WORK INSTRUCTIONS: Take the lines from the one containing "Image resolution: width=1547" through the end of the material and write them out exactly, omitting pictures.
——
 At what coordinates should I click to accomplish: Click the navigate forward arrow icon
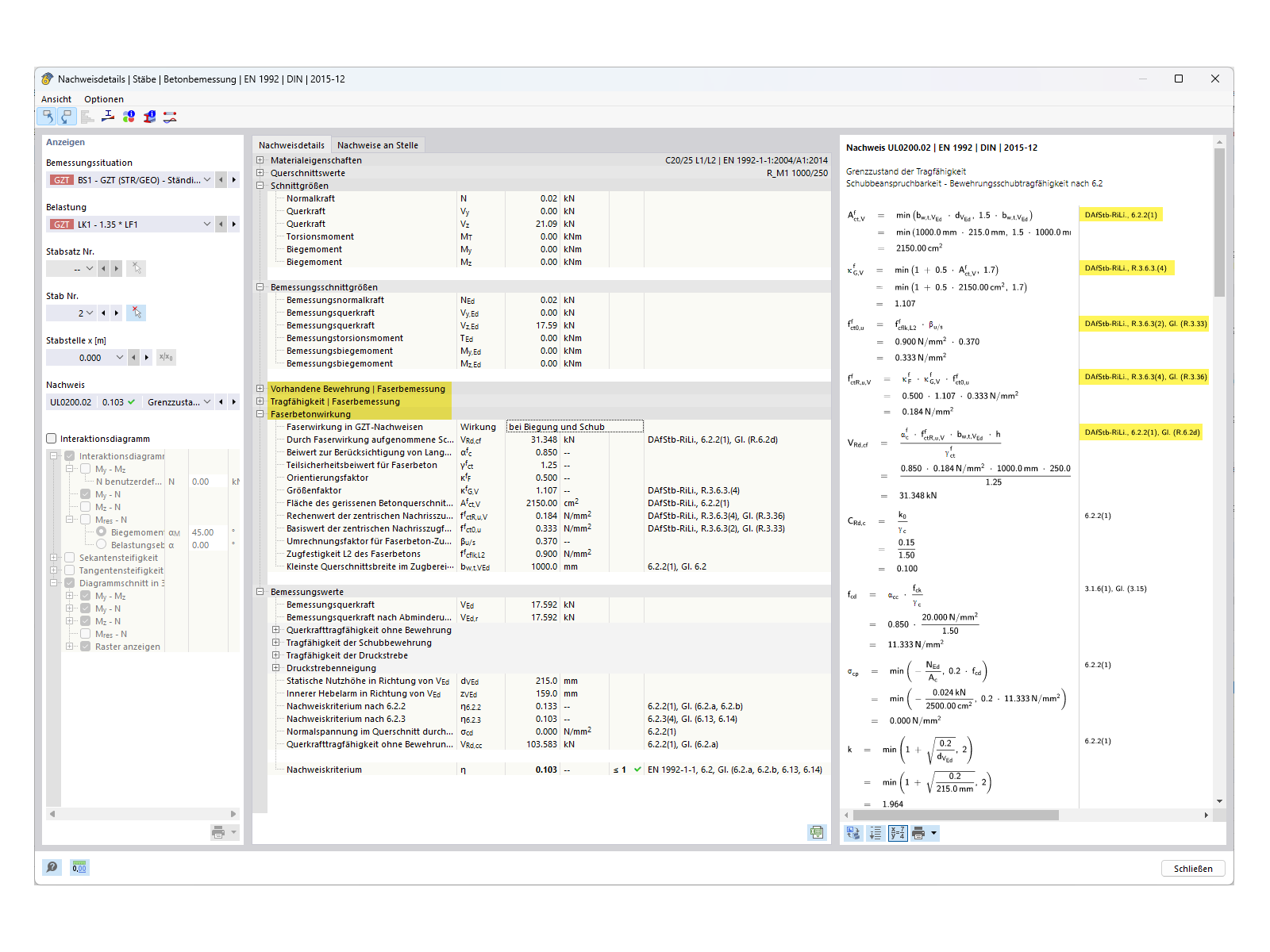67,117
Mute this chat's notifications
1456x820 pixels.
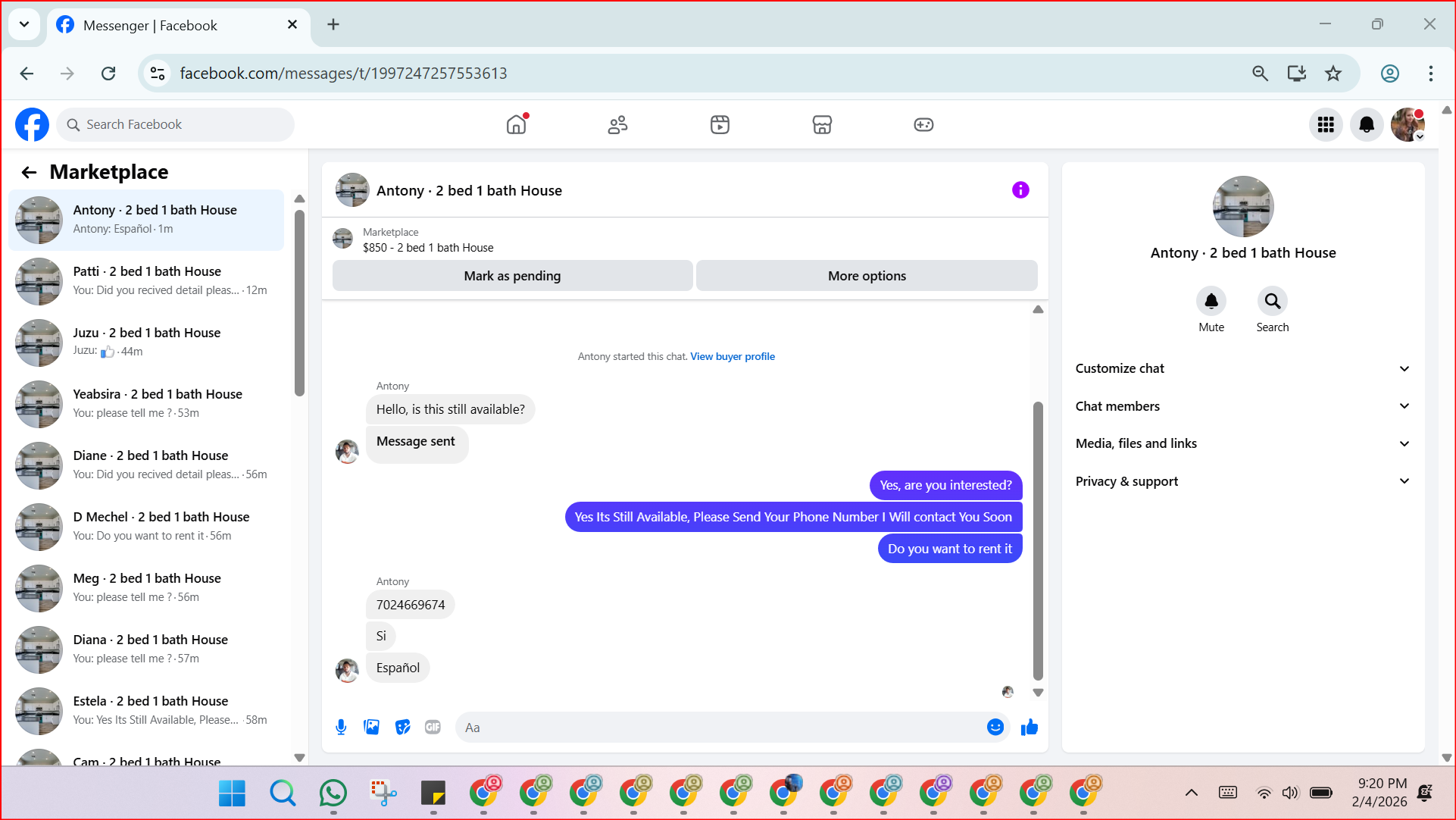point(1211,302)
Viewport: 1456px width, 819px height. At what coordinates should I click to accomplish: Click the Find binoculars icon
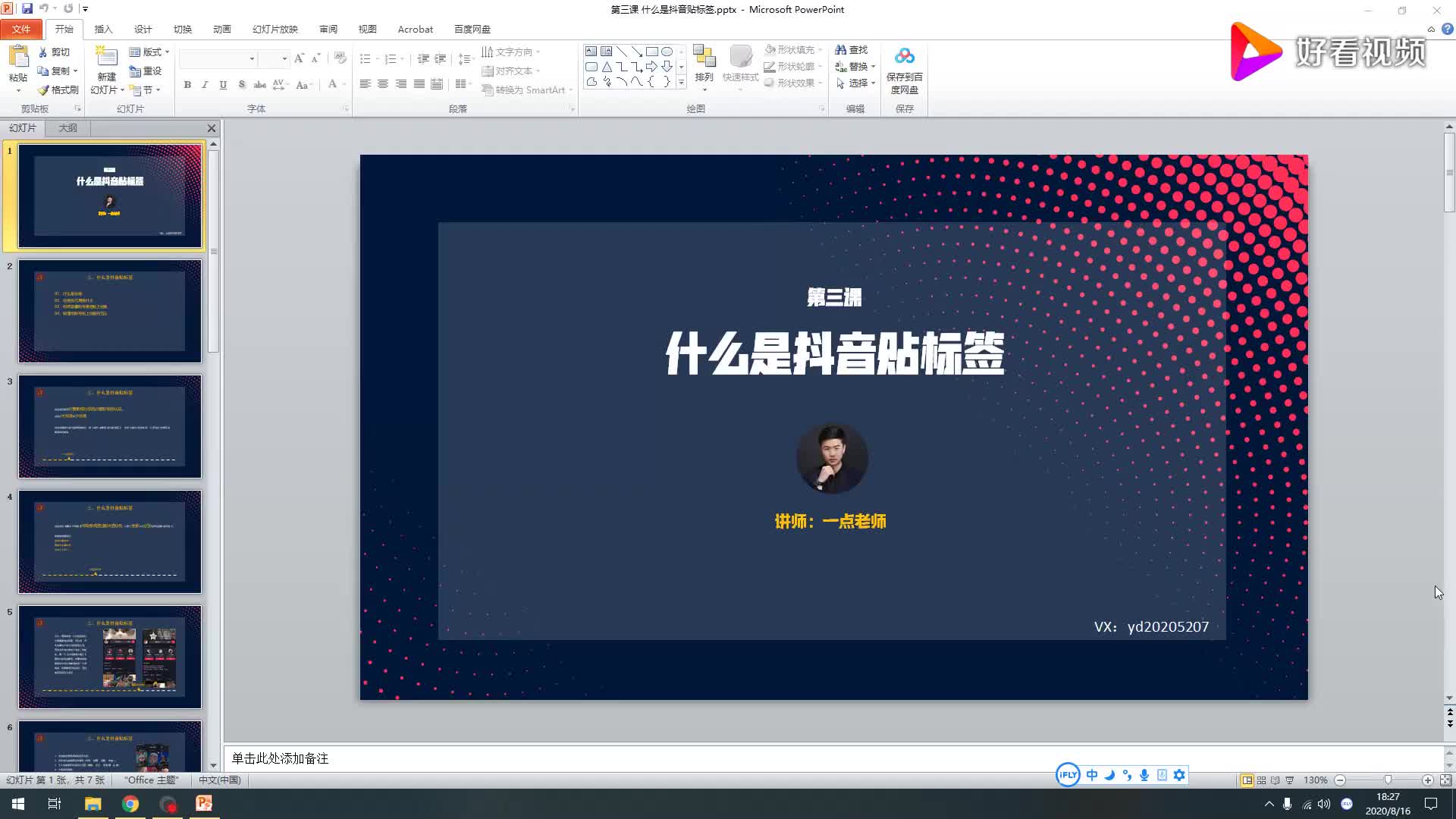tap(840, 50)
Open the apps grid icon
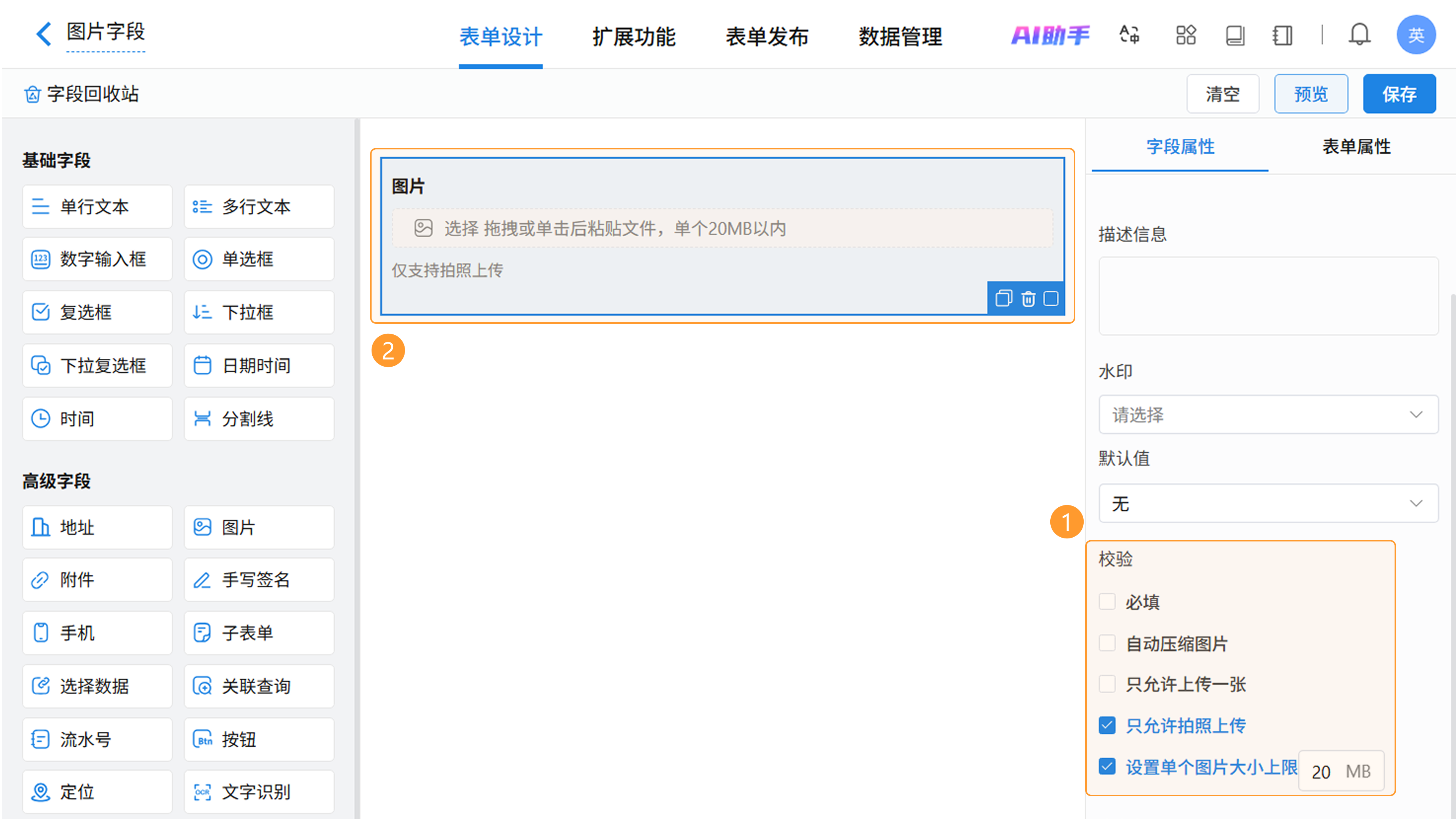The image size is (1456, 819). tap(1185, 35)
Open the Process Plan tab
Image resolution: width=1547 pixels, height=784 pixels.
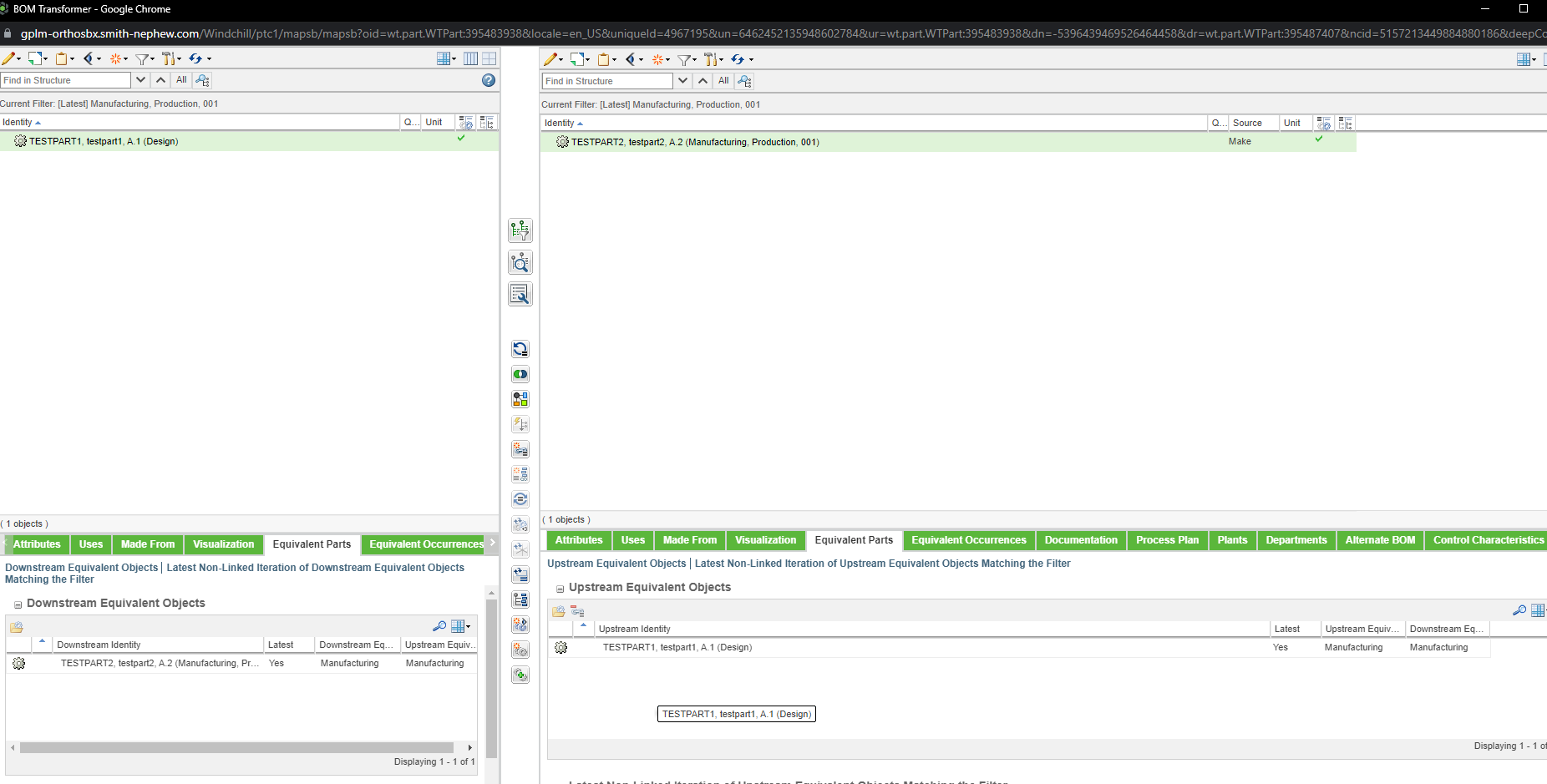(1167, 540)
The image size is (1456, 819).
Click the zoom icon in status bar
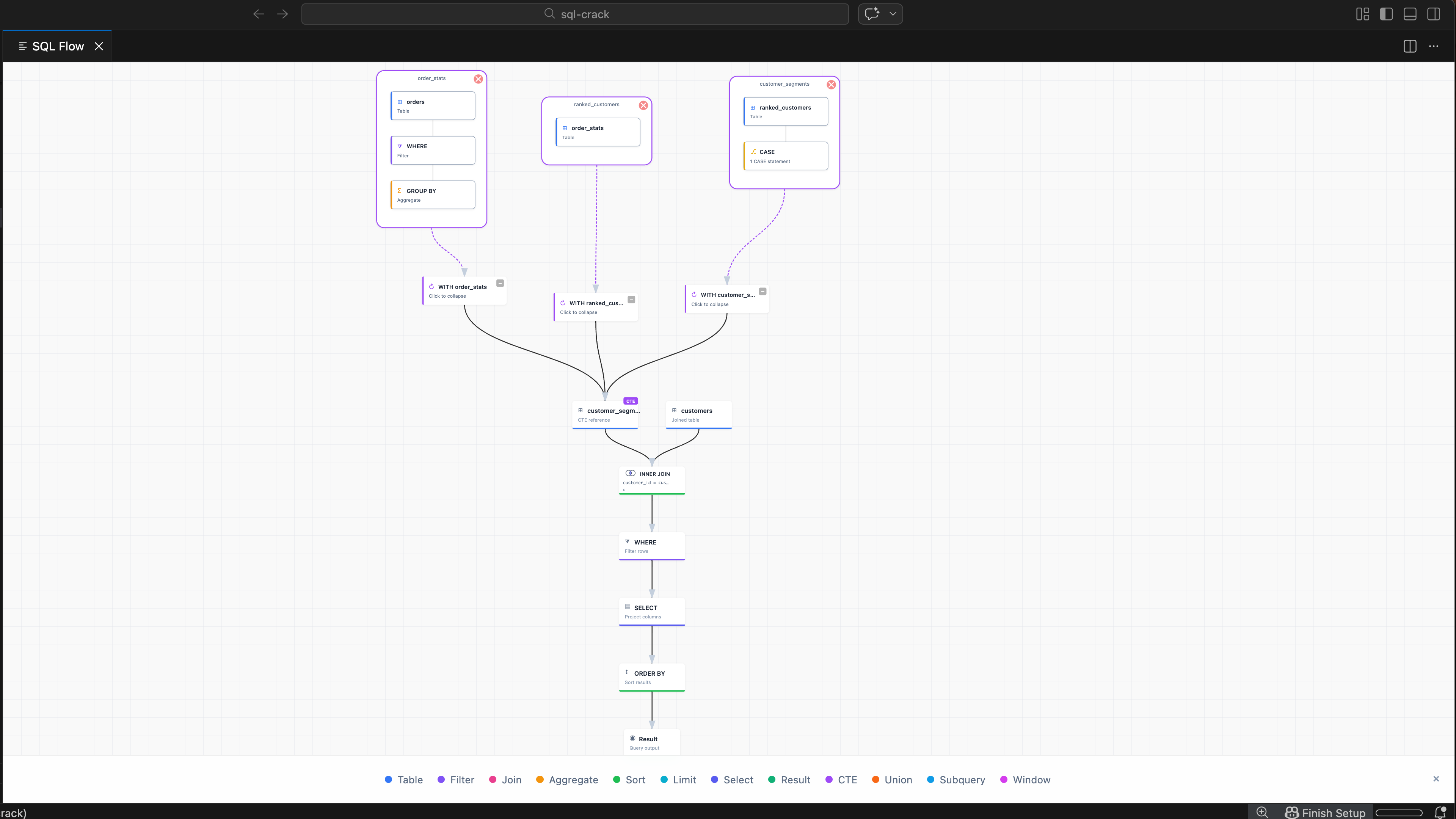pyautogui.click(x=1261, y=812)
——
TASK RESULT:
Image resolution: width=1547 pixels, height=784 pixels.
(1167, 540)
The image size is (1456, 819).
Click the zoom icon in status bar
pyautogui.click(x=1261, y=812)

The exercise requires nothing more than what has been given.